In the aftermath of the disaster, Chicago inspected a large number of similar structures to ensure they were safe, with 500 cases being turned over to the city's Law Department for court action, and 760 cases referred to administrative hearing officers.

Pappas continued to blame overcrowding for the disaster. An undercover press investigation discovered all his properties now display notices forbidding parties on the balconies.
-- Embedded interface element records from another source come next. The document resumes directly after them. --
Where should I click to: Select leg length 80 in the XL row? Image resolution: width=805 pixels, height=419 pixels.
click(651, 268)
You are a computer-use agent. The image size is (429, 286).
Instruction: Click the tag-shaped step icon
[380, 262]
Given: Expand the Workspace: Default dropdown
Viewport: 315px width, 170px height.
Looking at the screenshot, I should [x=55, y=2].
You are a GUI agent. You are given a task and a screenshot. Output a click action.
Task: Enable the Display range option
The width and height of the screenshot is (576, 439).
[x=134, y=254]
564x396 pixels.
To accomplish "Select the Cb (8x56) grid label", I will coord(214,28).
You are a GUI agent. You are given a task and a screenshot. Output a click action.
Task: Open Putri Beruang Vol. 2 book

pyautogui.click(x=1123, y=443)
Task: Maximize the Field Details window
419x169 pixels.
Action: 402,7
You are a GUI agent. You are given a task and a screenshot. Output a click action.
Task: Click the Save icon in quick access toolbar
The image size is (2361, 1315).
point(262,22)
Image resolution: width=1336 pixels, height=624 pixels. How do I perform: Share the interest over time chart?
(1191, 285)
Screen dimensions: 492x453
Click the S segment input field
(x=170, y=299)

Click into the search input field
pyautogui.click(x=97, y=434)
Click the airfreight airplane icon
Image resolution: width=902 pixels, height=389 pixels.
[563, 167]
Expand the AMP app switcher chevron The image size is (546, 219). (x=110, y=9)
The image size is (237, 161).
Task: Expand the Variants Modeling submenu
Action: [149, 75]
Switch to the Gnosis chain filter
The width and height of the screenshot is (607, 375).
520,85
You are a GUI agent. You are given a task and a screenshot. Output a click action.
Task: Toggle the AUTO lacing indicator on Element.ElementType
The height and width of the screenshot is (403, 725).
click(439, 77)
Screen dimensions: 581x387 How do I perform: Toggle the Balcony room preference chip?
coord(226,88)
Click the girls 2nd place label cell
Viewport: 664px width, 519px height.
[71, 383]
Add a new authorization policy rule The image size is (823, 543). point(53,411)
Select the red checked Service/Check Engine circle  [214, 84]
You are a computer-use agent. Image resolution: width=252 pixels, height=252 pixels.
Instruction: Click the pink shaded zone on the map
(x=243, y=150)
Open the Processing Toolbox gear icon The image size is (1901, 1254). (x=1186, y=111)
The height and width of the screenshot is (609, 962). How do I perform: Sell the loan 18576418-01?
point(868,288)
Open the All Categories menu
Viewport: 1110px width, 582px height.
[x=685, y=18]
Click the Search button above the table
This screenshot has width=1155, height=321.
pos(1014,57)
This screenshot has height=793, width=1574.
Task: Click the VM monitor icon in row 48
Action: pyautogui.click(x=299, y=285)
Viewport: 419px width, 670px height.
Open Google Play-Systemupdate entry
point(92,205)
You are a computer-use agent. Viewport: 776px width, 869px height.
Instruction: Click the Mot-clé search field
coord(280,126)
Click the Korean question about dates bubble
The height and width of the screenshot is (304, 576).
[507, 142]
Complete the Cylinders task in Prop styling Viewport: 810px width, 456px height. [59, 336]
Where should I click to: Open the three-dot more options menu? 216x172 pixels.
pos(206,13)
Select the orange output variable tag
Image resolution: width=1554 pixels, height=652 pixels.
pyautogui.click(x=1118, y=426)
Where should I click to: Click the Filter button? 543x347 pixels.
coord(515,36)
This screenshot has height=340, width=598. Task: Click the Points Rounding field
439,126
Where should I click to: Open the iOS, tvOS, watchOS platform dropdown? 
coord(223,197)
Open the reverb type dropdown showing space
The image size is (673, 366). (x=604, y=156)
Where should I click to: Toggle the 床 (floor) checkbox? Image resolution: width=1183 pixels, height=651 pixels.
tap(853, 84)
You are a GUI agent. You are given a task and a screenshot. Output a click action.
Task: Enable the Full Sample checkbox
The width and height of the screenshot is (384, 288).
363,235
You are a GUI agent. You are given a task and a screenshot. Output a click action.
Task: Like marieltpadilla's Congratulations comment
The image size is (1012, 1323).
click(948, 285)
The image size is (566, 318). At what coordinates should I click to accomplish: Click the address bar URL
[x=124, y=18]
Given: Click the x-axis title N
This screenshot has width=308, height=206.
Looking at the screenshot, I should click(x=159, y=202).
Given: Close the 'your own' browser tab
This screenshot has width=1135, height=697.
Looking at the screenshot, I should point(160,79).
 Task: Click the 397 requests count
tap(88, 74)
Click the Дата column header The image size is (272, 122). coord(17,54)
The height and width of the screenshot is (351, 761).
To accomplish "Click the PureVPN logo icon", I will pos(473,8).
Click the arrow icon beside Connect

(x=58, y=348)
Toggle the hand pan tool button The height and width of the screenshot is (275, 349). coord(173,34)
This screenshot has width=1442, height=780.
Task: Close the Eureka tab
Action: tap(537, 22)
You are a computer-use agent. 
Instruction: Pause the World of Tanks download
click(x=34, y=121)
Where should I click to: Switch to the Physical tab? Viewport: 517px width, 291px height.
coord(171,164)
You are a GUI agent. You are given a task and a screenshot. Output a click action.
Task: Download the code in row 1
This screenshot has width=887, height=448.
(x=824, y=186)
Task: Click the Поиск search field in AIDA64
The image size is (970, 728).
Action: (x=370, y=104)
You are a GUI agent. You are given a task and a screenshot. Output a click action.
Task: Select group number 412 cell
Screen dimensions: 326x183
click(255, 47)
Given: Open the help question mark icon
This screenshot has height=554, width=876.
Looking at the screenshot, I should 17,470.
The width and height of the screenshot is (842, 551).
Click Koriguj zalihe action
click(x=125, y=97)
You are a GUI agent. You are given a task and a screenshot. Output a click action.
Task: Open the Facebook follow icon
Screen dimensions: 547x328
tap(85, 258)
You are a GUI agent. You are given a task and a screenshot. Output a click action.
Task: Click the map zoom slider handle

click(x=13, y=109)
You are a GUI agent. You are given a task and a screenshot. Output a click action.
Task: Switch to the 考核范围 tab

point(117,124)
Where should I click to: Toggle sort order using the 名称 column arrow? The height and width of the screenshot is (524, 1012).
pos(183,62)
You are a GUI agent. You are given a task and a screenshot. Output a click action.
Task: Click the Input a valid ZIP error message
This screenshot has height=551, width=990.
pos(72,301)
Pappas also claims that a police report says two unnamed witnesses informed a paramedic that they saw several people "jumping up and down" on the balconies shortly prior to the collapse.

In 2005, the city of Chicago filed a negligence lawsuit against two of the survivors, William Fenton-Hathaway and John Koranda. The city alleged that the balcony collapse occurred after defendants Fenton-Hathaway and Koranda "intentionally and negligently" began jumping up and down on the porch.

No criminal charges were filed and Pappas was fined a total of $108,000 as a result of the collapse. Twenty-seven families sued Pappas and the city over the accident. The balcony was rebuilt afterwards, this time with metal.

==In popular culture==
The disaster inspired the 2005 season finale of the ER television show, titled "The Show Must Go On".